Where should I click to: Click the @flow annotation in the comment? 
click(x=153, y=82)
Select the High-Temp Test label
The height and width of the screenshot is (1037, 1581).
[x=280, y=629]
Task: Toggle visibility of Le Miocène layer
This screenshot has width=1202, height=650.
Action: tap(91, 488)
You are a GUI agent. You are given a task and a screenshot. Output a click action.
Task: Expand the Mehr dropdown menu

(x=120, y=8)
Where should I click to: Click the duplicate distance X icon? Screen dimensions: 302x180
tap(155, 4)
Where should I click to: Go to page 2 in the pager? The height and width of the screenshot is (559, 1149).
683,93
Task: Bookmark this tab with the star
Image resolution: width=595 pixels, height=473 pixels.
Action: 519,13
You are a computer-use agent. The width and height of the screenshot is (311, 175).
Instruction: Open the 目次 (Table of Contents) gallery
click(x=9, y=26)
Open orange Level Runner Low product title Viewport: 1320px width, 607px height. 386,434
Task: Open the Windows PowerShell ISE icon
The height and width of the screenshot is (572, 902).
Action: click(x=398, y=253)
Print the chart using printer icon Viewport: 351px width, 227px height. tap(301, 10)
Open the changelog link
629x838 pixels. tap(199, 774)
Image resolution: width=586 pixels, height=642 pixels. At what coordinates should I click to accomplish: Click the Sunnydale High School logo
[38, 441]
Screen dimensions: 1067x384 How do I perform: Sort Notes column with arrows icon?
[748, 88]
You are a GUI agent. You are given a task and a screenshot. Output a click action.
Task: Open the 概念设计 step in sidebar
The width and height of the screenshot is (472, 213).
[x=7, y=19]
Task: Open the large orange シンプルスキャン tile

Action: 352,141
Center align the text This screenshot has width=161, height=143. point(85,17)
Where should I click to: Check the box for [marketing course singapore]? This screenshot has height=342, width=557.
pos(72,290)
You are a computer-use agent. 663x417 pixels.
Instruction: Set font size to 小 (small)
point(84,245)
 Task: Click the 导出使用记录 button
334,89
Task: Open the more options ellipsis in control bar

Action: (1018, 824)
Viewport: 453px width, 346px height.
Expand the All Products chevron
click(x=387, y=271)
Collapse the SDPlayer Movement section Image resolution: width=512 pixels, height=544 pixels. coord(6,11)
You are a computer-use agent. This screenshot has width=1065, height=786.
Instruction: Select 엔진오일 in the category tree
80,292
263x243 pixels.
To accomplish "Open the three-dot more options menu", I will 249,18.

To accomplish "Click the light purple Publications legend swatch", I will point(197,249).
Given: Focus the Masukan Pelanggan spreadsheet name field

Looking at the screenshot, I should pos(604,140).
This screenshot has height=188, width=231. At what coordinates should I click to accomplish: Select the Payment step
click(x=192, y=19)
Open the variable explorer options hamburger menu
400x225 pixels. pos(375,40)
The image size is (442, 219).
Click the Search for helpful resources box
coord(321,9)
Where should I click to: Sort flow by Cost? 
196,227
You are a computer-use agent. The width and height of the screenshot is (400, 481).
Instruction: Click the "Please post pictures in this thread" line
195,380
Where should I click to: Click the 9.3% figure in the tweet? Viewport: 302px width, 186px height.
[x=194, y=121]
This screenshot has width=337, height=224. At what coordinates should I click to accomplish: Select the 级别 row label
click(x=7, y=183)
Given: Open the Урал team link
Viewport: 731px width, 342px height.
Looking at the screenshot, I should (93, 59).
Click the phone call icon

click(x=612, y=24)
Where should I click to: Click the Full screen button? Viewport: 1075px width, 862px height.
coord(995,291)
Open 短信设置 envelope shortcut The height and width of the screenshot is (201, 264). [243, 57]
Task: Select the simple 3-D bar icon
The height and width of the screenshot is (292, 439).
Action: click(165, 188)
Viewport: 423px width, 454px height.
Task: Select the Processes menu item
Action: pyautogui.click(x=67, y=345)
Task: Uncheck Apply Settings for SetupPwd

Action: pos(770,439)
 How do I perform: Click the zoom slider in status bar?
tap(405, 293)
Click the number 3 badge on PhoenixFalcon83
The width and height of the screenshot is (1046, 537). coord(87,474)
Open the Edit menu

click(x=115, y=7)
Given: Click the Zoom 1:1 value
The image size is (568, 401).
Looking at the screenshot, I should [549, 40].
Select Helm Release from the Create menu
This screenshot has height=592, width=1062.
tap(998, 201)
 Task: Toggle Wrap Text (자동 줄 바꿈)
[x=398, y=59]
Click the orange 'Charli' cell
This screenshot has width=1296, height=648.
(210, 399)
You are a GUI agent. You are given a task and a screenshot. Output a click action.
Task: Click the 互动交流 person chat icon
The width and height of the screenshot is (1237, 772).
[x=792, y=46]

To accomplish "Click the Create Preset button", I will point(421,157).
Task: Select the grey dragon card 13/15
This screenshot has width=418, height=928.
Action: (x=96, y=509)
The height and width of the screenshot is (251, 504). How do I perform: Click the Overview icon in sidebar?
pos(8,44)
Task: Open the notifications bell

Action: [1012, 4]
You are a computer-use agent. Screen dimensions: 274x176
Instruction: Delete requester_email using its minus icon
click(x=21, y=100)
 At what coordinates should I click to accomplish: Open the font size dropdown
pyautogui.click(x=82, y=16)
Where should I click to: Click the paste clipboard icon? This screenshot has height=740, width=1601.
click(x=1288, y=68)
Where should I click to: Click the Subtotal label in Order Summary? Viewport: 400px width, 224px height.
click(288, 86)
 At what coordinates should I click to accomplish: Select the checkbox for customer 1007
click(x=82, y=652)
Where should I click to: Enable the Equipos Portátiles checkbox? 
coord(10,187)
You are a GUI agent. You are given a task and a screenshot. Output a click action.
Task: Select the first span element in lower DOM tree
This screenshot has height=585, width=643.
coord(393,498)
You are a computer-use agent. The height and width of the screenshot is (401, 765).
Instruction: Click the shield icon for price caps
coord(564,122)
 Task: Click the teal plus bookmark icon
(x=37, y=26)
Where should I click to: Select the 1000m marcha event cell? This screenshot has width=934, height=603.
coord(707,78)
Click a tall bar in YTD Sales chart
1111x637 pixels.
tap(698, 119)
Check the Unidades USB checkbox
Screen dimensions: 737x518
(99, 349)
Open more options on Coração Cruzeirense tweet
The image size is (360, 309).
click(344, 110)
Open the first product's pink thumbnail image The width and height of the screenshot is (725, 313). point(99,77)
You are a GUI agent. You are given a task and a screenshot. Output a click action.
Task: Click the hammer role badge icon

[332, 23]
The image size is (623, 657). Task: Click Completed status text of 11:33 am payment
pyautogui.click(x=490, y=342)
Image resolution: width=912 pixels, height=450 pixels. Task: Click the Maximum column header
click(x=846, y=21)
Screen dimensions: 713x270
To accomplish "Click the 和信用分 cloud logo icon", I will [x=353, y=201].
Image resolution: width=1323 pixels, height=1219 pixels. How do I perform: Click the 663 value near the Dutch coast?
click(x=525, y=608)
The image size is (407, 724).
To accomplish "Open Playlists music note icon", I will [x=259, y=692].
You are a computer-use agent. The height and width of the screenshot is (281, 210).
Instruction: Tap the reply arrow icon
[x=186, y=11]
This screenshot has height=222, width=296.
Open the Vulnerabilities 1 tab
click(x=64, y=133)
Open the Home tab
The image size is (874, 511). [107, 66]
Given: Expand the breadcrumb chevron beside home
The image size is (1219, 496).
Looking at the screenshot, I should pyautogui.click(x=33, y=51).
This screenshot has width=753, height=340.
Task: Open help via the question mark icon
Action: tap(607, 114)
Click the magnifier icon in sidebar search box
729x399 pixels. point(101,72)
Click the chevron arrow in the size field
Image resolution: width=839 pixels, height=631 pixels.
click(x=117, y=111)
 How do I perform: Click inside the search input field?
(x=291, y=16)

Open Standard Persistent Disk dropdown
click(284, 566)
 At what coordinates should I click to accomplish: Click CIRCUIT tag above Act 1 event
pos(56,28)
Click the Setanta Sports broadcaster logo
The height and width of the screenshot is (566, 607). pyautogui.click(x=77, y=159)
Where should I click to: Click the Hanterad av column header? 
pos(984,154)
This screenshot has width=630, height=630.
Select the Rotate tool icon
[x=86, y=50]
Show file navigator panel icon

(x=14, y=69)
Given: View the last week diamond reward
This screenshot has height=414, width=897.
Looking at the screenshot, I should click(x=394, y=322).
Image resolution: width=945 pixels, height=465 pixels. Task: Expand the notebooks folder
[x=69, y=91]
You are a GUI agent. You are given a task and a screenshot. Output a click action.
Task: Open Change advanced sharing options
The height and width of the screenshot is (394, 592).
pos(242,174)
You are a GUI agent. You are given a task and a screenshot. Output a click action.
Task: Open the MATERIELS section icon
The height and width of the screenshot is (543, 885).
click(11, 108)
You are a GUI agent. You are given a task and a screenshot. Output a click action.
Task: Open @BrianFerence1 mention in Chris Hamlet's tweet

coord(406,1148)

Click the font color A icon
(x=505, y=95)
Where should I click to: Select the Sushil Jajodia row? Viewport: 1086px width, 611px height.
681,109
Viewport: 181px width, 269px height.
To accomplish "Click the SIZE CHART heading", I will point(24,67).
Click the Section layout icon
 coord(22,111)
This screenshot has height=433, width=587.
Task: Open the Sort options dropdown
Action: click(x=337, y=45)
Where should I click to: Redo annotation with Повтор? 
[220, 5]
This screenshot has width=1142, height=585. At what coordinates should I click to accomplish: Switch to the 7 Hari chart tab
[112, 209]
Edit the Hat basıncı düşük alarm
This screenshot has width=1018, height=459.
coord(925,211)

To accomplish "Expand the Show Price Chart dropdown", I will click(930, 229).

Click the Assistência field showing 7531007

-- -- --

Everything above from the line containing "Where should I click to: Click the Subtotal" down to the line containing "Given: Expand the" is to be transcribed exactly, with both of those lines included and nothing else added.

Where should I click to: Click the Subtotal label in Order Summary? Viewport: 400px width, 224px height.
click(288, 86)
 At what coordinates should I click to accomplish: Select the checkbox for customer 1007
click(x=82, y=652)
Where should I click to: Enable the Equipos Portátiles checkbox? 
coord(10,187)
You are a GUI agent. You are given a task and a screenshot. Output a click action.
Task: Select the first span element in lower DOM tree
This screenshot has height=585, width=643.
coord(393,498)
You are a computer-use agent. The height and width of the screenshot is (401, 765).
Instruction: Click the shield icon for price caps
coord(564,122)
 Task: Click the teal plus bookmark icon
(x=37, y=26)
Where should I click to: Select the 1000m marcha event cell? This screenshot has width=934, height=603.
coord(707,78)
Click a tall bar in YTD Sales chart
1111x637 pixels.
tap(698, 119)
Check the Unidades USB checkbox
Screen dimensions: 737x518
(99, 349)
Open more options on Coração Cruzeirense tweet
The image size is (360, 309).
click(344, 110)
Open the first product's pink thumbnail image The width and height of the screenshot is (725, 313). point(99,77)
You are a GUI agent. You are given a task and a screenshot. Output a click action.
Task: Click the hammer role badge icon

[332, 23]
The image size is (623, 657). Task: Click Completed status text of 11:33 am payment
pyautogui.click(x=490, y=342)
Image resolution: width=912 pixels, height=450 pixels. Task: Click the Maximum column header
click(x=846, y=21)
Screen dimensions: 713x270
To accomplish "Click the 和信用分 cloud logo icon", I will [x=353, y=201].
Image resolution: width=1323 pixels, height=1219 pixels. How do I perform: Click the 663 value near the Dutch coast?
click(x=525, y=608)
The image size is (407, 724).
To accomplish "Open Playlists music note icon", I will [x=259, y=692].
You are a computer-use agent. The height and width of the screenshot is (281, 210).
Instruction: Tap the reply arrow icon
[x=186, y=11]
This screenshot has height=222, width=296.
Open the Vulnerabilities 1 tab
click(x=64, y=133)
Open the Home tab
The image size is (874, 511). [107, 66]
Given: Expand the breadcrumb chevron beside home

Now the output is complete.